A woman facing six misdemeanor counts of ill-treatment of animals after authorities seized six horses on Johns Island this month will continue to teach riding classes to College of Charleston students, officials said Monday.

Rebecca Howsley has a five-year, $513,000 contract with the college to teach riding to students at Kennerleigh Farm on Johns Island. The college is in the second year of its contract with Howsley, said Mike Robertson, the college senior director of media relations.

"She is a certified instructor of riding. As of right now, we are honoring the contract. We are monitoring the situation," Robertson said.

Eighty-eight students paid $360 each to take a riding course at the farm this fall, he said.

The Charleston County Sheriff's Office searched Kennerleigh Farm on Aug. 20 and inspected 30 horses there with assistance from a veterinarian. Six horses described as emaciated were seized and placed in foster care.

Howsley's attorney, Capers Barr, said a magistrate's hearing in the case scheduled Friday in Hollywood was postponed because expert witnesses for the county and Howsley could not attend.

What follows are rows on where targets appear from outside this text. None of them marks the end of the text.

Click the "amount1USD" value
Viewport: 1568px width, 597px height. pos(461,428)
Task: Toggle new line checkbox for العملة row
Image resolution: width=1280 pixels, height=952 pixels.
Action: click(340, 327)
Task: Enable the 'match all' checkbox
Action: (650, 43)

If there was any neglect of the six horses, it was not intentional, he said. "At worst, Ms. Howsley just got in over her head," Barr said.

Two of the six horses seized had previously been rescued by Howsley from conditions in which they were being neglected, Barr said.

Barr said he will request a jury trial of the six counts of ill-treatment of animals filed against Howsley. The maximum penalty per charge is $1,092 or 60 days in jail, officials said.

A magistrate will determine whether to return the horses, uphold the seizure or return them to Howsley with specific conditions for their care, Barr said.

The Sheriff's Office has been monitoring the condition of the remaining 24 horses at the farm to ensure that they are receiving proper care.

Four of the horses seized are on the mend at the Livestock and Equine Awareness and Rescue Network in Meggett. The other two have been placed in private foster care.

The malnourished horses are receiving hay and high-quality feed to build up their systems so they can be treated for worms and then vaccinated.